Wakil Ketua DPR, Sufmi Dasco, menerima berbagai aspirasi yang disampaikan massa pendemo. Di antaranya berupa masukan tentang hukuman mati bagi koruptor dalam undang-undang hingga berjanji akan merampungkan Rancangan Undang-Undang (RUU) Perampasan Aset paling lambat 15 Desember 2026.
Dia berjanji akan mengundurkan diri jika RUU Perampasan Aset tak disahkan pada tanggal tersebut. “Kami, pimpinan DPR, berkomitmen menyelesaikan RUU Perampasan Aset tepat waktu, dan kami tidak ada masalah tentang perjanjian ini. Kalau tidak selesai sebelum tenggat waktu, ya kami mengundurkan diri. Enggak ada masalah," kata Dasco di Kompleks Parlemen Senayan, Jakarta, Kamis (27/8).
Di tengah aksi demo, saham Grup Sinar Mas PT Dian Swastatika Sentosa Tbk (DSSA) paling banyak ditransaksikan hari ini, yaitu senilai Rp 607,35 miliar. Kemudian disusul saham PT Sinergi Inti Andalan Prima Tbk (INET) sebesar Rp 525,92 miliar, dan PT Bumi Resources Tbk (BUMI) senilai Rp 514,94 miliar.
Merujuk data perdagangan Bursa Efek Indonesia (BEI), volume transaksi perdagangan sepanjang hari ini mencapai 35,54 miliar saham dan frekuensi sebanyak 1,97 juta kali. Kapitalisasi pasar tercatat mencapai Rp 11.471 triliun dengan total nilai transaksi sebesar Rp 13,53 triliun.
Sebanyak 553 saham ditutup naik, 96 ditutup turun, dan 138 saham lainnya tidak bergerak pada perdagangan hari ini.

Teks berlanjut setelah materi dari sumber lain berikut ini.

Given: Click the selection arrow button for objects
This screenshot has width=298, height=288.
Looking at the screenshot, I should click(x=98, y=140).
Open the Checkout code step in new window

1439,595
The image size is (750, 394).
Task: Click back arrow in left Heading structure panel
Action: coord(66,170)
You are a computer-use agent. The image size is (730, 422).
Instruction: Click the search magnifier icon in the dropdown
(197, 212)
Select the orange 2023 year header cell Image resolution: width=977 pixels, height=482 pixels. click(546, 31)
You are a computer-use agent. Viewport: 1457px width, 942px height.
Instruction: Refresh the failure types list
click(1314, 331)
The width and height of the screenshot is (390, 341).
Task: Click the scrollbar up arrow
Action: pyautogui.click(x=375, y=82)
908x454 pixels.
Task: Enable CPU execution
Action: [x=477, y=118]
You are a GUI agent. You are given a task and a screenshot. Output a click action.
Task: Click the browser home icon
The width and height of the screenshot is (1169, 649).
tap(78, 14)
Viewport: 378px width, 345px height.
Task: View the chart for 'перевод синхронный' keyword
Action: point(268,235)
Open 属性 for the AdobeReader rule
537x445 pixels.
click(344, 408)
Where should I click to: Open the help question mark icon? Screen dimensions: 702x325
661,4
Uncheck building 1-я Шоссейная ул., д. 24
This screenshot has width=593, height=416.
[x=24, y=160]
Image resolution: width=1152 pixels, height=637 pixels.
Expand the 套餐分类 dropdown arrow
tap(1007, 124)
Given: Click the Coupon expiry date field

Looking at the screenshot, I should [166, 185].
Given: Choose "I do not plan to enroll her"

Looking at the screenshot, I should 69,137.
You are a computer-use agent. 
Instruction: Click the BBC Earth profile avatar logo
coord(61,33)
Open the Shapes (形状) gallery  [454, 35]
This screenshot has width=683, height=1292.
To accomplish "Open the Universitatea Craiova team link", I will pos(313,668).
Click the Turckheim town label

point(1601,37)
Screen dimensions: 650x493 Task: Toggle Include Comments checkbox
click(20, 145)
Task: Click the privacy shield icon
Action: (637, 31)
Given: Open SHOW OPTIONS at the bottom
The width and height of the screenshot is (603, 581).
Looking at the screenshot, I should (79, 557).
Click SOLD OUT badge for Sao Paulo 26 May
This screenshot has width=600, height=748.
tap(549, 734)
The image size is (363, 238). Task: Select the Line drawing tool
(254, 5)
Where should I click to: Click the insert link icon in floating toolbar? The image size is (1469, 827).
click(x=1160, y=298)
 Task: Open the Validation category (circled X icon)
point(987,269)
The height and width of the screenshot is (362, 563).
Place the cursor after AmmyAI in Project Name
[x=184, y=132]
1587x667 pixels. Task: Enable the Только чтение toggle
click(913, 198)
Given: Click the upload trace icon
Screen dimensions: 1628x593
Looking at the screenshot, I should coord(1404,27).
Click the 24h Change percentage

Seluruh sektor yang ada di BEI ditutup di zona hijau. Saham sektor industri naik paling tinggi, yaitu naik 3,95%. Penguatan ini ditopang naiknya saham PT Personel Alih Daya Tbk (PADA) yang naik 18,37% ke Rp 232; PT United Tractors Tbk (UNTR) tumbuh 2,62% ke Rp 24.475; PT Bakrie & Brothers Tbk (BNBR) melesat 6,32% ke level Rp 101, dan; PT Impack Pratama Industri Tbk (IMPC) melonjak 10,73% ke level 1.445.
Pertumbuhan juga terjadi di saham-saham bank jumbo yang pada sesi pertama terpantau bergerak bervariasi. Saham PT Bank Central Asia Tbk (BBCA) naik 0,79% ke Rp 6.400; PT Bank Rakyat Indonesia Tbk (BBRI) menguat 0,64% ke Rp 3.150; PT Bank Mandiri Tbk (BMRI) terangkat 1,20% ke level Rp 4.210, dan; PT Bank Negara Indonesia Tbk (BBNI) naik 0,82% ke level 3.710.
Sementara itu, indeks di kawasan Asia ditutup bervariasi hari ini. Indeks bursa Nikkei Jepang turun 0,14% ke level 66.168; Hang Seng terkoreksi 0,4% ke 25.549; Kospi Korea Selatan naik 1,53% ke level 6.912, dan; Shanghai Composite bertambah 1,13% ke level 3.956.
Daftar top gainers hari ini:
- PT Asuransi Jiwa Sinarmas Tbk (LIFE) naik 19,85% ke level 8.150.
- PT Kawasan Industri Jababeka Tbk (KIJA) naik 19,13% ke level 218.
- PT Sinergi Inti Andalan Prima Tbk (INET) naik 14,38% ke level 350.
Daftar top losers hari ini:
- PT PP Property Tbk (PPRO) turun 6,25% ke level 15.
- PT Bayan Resources Tbk (BYAN) turun 2,12% ke level 15.000.
- PT MNC Digital Entertainment Tbk (MSIN) turun 1,84% ke level 320.